Ngaire Ruth Thomas (1943 – 17 March 2012, first name pronounced Nyree) was a New Zealand author who wrote the book Behind Closed Doors about her life in a conservative Christian sect, the Exclusive branch of the Plymouth Brethren. It details the abuse she suffered within the church and her eventual excommunication. The second edition was edited to avoid legal action threatened by the Brethren.

==Life==
Thomas was born into the Exclusive Brethren. At the age of 15 Thomas was approached by elders:
"they came to me because they’d heard that there was something between me and my cousin and when they asked me if I had committed fornication, I said oh yes, I suppose so, because I knew I had kissed and cuddled my cousin down in the bushes down behind his house and nobody had explained to me what they were talking about. And I could tell by their very concerned faces that this just wasn’t a good answer. And of course I was put in my room on my own for several days and just sort [of] fed through the door until it was my turn to go up in front of the Church of about probably 500 or 600 people. And nobody bothered to come and ask me if I knew what they were talking about."

"I was given the microphone and told to say I was sorry for not crying out [fighting the cousin's advances]. I stood up in front of about five or six hundred people ... The sea of stern and solemn faces was just a blur in front of me as I apologised for something I didn't do. When I had said I was sorry and had been graciously forgiven by the Brethren, I sat down in my seat and cried with humiliation and shame."

This led directly to another event:
"Although it was a very traumatic experience, something good came out of it. At fifteen, although still rather ignorant of some things, I was old enough to know that if it was wrong for my cousin to hug and kiss me, then what my father was doing to me was very, very wrong indeed ... I threatened my father that I would 'cry out' and cause a public scandal ... if he did not stop his inappropriate behaviour ... The abuse ended there and then; he was careful never to touch me again."
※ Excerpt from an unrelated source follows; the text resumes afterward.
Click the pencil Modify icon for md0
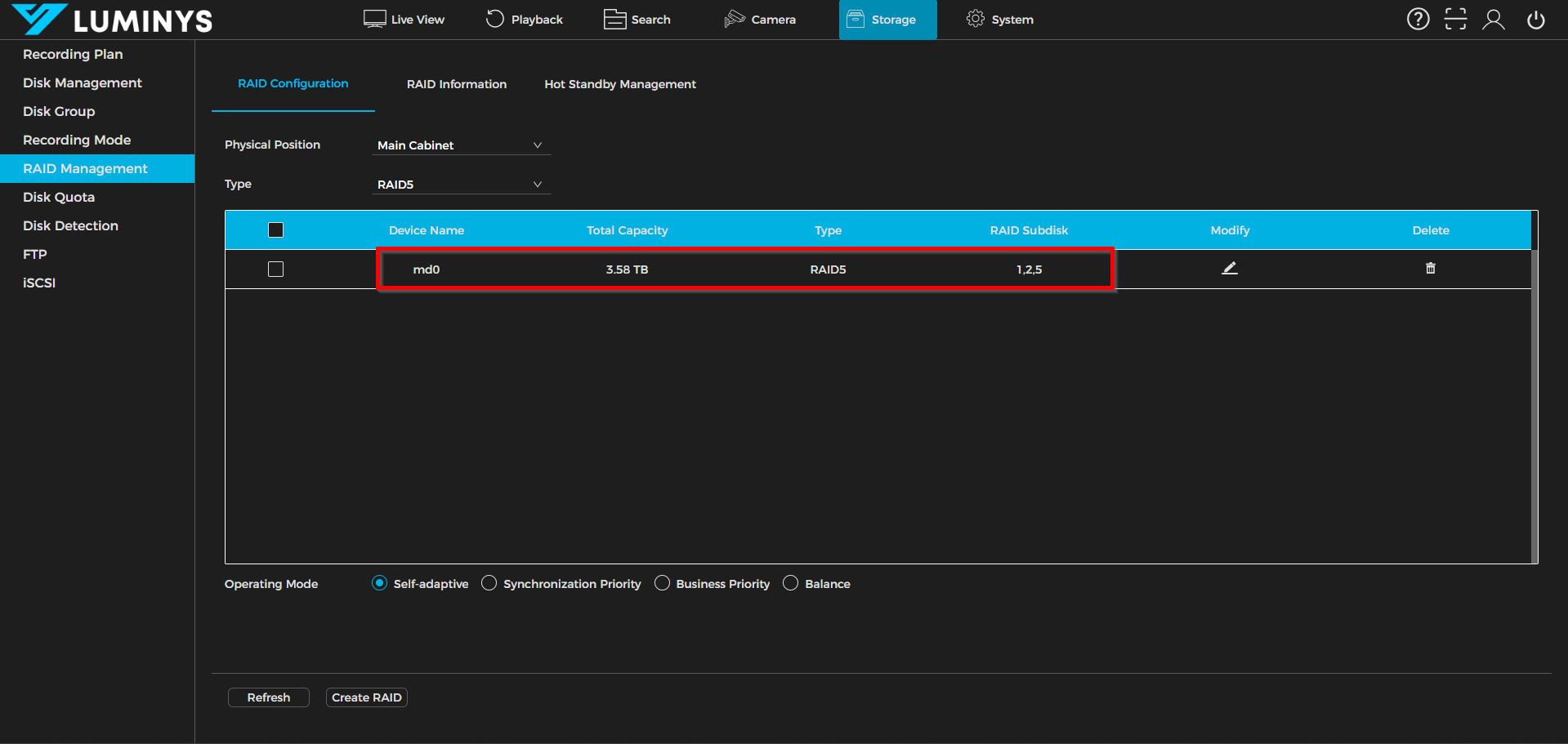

She married Dennis Thomas at the age of 18. She had four children but having had a stroke at the age of 28, she started to take the combined oral contraceptive pill on the advice of her doctor. After 5 years her inability to produce a further child was questioned by the church elders. When her use of contraceptives was discovered the family were 'shut up' — shunned. During the shutting up, Thomas and her husband were banned from having sex. When asked after a week if they had broken this rule – after first lying – Dennis admitted that they had. They were then 'withdrawn' — a further stage of shunning. Thomas has termed this 'psychological abuse'.

By 1974, Ngaire was deemed not "sufficiently repentant" and "contentious and rebellious". The family was excommunicated.

Thomas became a Quaker and remained so until her death in 2012.

==Behind Closed Doors==
Thomas started writing the book in 1999, about her experiences in the Exclusive Brethren. It was self-published and sold 1000 copies without advertising. Subsequently, Random House discovered the book and now publishes it.